Simon Johnson, former chief economist for the International Monetary Fund, concluded from Dudley's remarks that the living wills process was "a sham, meaningless boilerplate and box checking." Maybe Johnson is too harsh, but "ultimately" is a very indulgent deadline in the new "age of the bank run." The uncertainties in the financial system may not allow for year after year of polite suggestions by regulators and modest tweaks by institutions.
Dudley said that the "current approach" of regulators is to reduce the likelihood that the biggest institutions might fail by requiring frequent stress tests, increased capital and liquidity buffers, and reforms to shadow banking and derivatives markets. "The bad news is that some of these efforts are just in their nascent stages," Dudley said.
The "blunter approach" of breaking up the biggest banks "may yet prove necessary," Dudley said, but it is "premature to give up on the current approach."

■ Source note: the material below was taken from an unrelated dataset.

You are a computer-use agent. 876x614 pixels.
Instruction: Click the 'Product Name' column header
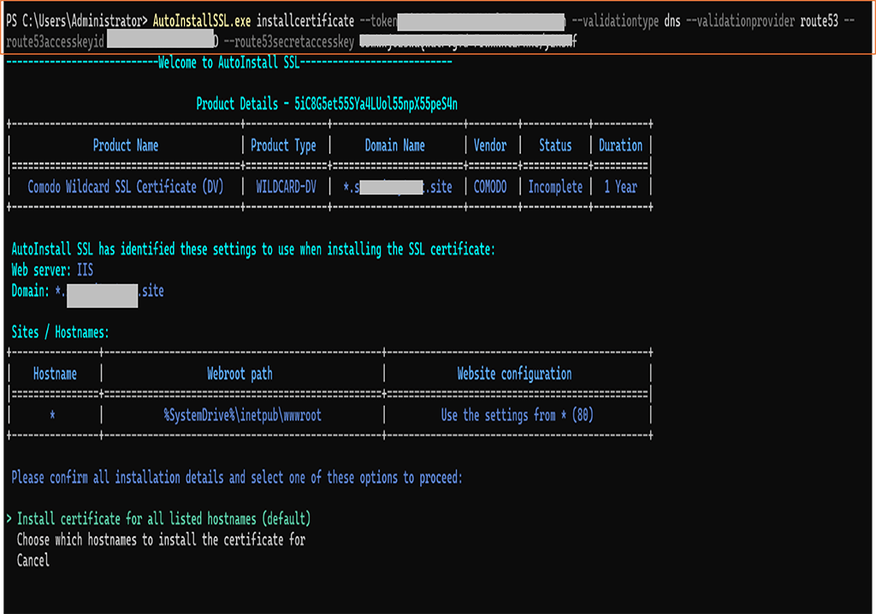pos(125,145)
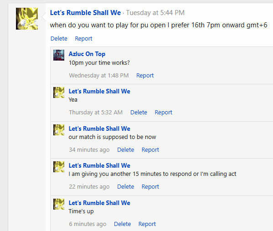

The "negative externalities" of the last crisis, to use Dudley's phrase, were widespread, long-term unemployment and underemployment; declining wages; the loss of decades of wealth accumulation by most families; and frightening rage that may be incompatible with enduring, stable democracy. A trial and error approach to regulation really should not be an option.
Megabanks have many incentives to remain too big to fail. They apparently enjoy immunity from criminal prosecution, even for "epic" rigging of the world's benchmark interest rates to defraud counterparties to interest rate derivatives, and for money laundering for terrorists, genocidal regimes and drug cartels. The "implicit government guarantee" provides almost unlimited liquidity for every line of business and allows megabanks to borrow more cheaply than smaller competitors. Megabanks will not voluntarily become small enough or simple enough to fail.
In fact, the most obvious impediments to orderly resolution appear intentional. The seven largest banks have 14,500 subsidiaries between them, but each megabank operates as a single enterprise with consolidated management and a common pool of capital and liquidity. As a result, every subsidiary is responsible for the liabilities of the parent corporation and all of the siblings. An obvious starting point for regulators is to require that the riskiest lines of business be conducted in separately managed, separately capitalized subsidiaries. A stand-alone subsidiary could fail without a collapse of the entire enterprise, and if the enterprise became insolvent, many subsidiaries could still operate relatively normally. Stand-alone subsidiaries would be easier to sell or spin off without serious disruption, even if the megabank is at the point of death.
The Dodd-Frank Act did not give regulators the choice of taking measures to make a panic less likely or planning for a panic. Banking regulators should act with urgency to require that living wills be credible plans to resolve failing firms without the "negative externalities" of the last crisis. Banking regulators should not wait for a protracted "iterative process" to remove obvious impediments to orderly resolution.
Rep. Brad Miller, D-N.C., is retiring after 10 years in the House.